No contestó nadie. No abrieron la puerta. Llamé de nuevo; esperé... Nada.
Tuve
miedo. Corrí a la casa siguiente, e hice sonar veinte veces el timbre en el
oscuro pasillo donde debía dormir el portero. Pero no se despertó, y fui más
lejos, tirando con todas mis fuerzas de las anillas o apretando los timbres,
golpeando con mis pies, con mi bastón o mis manos todas las puertas
obstinadamente cerradas.
Y
de pronto, vi que había llegado al mercado de Les Halles. Estaba desierto, no
se oía un ruido, ni un movimiento, ni un vehículo, ni un hombre, ni un manojo
de verduras o flores. Estaba vacío, inmóvil, abandonado, muerto.
Un
espantoso terror se apoderó de mí. ¿Que sucedía? ¡Oh Dios mío! ¿Qué sucedía?
Me
marché. Pero, ¿y la hora? ¿Y la hora? ¿Quién me diría la hora?
Ningún
reloj sonaba en los campanarios o en los monumentos. Pensé: «Voy a abrir el
cristal de mi reloj y tocaré la aguja con mis dedos». Saqué el reloj... ya no
sonaba... se había parado. Ya no quedaba nada, nada, ni siquiera un
estremecimiento en la ciudad, ni un resplandor; ni una vibración de un sonido
en el aire. Nada. Nada más.
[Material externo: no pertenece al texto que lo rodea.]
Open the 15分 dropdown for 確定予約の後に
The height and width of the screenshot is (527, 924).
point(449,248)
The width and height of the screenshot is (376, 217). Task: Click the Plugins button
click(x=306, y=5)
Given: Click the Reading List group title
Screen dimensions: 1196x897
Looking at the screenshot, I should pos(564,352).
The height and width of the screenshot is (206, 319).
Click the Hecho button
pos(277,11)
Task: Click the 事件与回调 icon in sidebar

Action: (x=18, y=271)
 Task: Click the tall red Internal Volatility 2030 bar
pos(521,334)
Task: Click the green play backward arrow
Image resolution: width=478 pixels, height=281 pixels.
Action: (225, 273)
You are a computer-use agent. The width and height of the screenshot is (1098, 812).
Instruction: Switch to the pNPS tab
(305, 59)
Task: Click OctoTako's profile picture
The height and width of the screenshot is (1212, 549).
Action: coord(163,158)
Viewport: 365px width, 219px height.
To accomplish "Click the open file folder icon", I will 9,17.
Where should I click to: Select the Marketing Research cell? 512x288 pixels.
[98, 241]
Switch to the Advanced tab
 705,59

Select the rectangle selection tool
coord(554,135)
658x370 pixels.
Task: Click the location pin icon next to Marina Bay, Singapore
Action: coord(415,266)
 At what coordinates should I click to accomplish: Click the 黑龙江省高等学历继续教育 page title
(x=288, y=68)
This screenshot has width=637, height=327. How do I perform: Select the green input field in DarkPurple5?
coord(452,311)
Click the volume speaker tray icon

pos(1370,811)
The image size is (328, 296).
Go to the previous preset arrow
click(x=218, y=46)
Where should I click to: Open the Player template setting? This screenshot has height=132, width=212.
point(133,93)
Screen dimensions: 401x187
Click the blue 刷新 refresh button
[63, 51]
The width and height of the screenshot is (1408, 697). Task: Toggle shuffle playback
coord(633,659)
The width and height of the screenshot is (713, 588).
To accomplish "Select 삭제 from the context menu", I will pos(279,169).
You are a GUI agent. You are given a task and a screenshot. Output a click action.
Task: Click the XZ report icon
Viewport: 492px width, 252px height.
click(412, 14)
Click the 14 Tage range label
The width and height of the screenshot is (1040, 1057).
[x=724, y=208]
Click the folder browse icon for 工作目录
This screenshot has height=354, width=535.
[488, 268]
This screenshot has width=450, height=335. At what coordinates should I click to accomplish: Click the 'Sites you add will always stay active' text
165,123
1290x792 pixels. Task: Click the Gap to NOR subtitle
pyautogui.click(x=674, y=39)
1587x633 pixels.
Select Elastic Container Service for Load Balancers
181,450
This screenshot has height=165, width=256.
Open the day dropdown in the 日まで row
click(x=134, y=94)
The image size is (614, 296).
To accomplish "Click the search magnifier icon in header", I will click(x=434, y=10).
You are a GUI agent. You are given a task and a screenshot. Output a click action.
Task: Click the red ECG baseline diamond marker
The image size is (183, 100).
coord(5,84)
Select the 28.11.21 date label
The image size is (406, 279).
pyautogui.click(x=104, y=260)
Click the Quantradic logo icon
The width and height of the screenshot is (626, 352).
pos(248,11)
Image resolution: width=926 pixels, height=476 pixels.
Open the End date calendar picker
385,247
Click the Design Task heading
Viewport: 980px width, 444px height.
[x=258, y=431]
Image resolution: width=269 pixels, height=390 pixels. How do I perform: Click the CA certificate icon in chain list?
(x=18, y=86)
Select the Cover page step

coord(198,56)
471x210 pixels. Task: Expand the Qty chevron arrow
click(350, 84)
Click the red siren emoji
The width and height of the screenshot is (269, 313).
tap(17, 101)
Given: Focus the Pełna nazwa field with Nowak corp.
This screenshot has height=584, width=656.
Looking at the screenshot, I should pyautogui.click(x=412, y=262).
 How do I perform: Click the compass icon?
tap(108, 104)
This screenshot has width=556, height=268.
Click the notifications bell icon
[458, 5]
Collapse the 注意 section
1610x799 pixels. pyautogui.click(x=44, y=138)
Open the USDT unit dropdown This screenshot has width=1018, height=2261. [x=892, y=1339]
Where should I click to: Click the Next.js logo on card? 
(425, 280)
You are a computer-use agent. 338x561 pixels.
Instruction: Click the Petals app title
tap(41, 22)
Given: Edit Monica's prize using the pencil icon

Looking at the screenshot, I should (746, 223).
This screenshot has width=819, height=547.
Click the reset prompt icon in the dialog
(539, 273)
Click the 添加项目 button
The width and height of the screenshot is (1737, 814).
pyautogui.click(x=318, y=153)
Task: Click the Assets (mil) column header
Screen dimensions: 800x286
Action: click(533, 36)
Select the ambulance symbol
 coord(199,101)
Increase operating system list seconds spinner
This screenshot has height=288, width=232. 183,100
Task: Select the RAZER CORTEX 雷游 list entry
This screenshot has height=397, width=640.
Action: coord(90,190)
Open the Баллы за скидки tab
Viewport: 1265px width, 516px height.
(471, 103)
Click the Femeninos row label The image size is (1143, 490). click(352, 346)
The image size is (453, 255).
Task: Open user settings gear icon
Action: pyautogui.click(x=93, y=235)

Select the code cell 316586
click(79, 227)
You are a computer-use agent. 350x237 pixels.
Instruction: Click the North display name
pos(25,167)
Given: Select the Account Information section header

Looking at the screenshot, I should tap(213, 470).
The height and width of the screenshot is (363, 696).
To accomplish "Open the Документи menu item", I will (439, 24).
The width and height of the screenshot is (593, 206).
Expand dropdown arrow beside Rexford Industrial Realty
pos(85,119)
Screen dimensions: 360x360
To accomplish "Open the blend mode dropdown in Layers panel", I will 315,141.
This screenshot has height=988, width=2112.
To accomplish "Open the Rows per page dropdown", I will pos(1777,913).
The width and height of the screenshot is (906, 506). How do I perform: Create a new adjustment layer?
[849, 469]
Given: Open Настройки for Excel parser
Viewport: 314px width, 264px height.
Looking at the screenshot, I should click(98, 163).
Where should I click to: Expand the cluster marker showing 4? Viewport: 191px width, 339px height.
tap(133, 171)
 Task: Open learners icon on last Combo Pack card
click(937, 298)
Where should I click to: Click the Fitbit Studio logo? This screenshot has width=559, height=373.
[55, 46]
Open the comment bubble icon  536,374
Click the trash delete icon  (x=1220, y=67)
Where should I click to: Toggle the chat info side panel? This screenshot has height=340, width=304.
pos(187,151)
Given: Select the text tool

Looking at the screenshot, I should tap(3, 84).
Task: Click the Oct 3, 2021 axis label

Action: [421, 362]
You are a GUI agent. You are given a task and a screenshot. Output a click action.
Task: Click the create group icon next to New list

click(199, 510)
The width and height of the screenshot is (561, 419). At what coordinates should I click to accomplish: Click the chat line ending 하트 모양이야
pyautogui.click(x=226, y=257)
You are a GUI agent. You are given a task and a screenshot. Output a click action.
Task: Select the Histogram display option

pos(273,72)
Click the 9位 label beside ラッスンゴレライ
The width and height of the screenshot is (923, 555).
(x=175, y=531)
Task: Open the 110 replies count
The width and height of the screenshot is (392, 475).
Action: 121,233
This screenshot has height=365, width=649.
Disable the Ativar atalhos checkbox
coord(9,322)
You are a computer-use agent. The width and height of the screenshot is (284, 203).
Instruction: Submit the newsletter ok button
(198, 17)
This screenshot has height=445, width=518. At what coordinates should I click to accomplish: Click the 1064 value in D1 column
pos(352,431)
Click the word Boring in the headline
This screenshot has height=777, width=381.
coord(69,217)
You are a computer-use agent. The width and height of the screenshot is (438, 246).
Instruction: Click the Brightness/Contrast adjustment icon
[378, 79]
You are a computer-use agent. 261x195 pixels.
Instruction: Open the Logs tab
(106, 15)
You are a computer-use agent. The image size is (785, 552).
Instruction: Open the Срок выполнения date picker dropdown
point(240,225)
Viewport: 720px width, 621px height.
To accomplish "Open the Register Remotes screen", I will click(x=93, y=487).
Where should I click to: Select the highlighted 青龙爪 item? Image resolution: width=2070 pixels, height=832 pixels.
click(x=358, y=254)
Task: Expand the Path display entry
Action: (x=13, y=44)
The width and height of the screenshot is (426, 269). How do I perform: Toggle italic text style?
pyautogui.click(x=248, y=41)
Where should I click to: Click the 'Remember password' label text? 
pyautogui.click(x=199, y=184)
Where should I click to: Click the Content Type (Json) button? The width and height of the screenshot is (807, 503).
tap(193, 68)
Ni tan siquiera el rodar lejano de un coche, nada.
Me
encontraba en los muelles, y un frío glacial subía del río.
¿Corría
aún el Sena?
Quise
saberlo, encontré la escalera, bajé... No oía la corriente bajo los arcos del
puente... Unos escalones más... luego la arena... el fango... y el agua...
hundí mi brazo, el agua corría, corría, fría, fría, fría... casi helada... casi
detenida... casi muerta.
Y
sentí que ya nunca tendría fuerzas para volver a subir... y que iba a morir
allí abajo... yo también, de hambre, de cansancio, y de frío.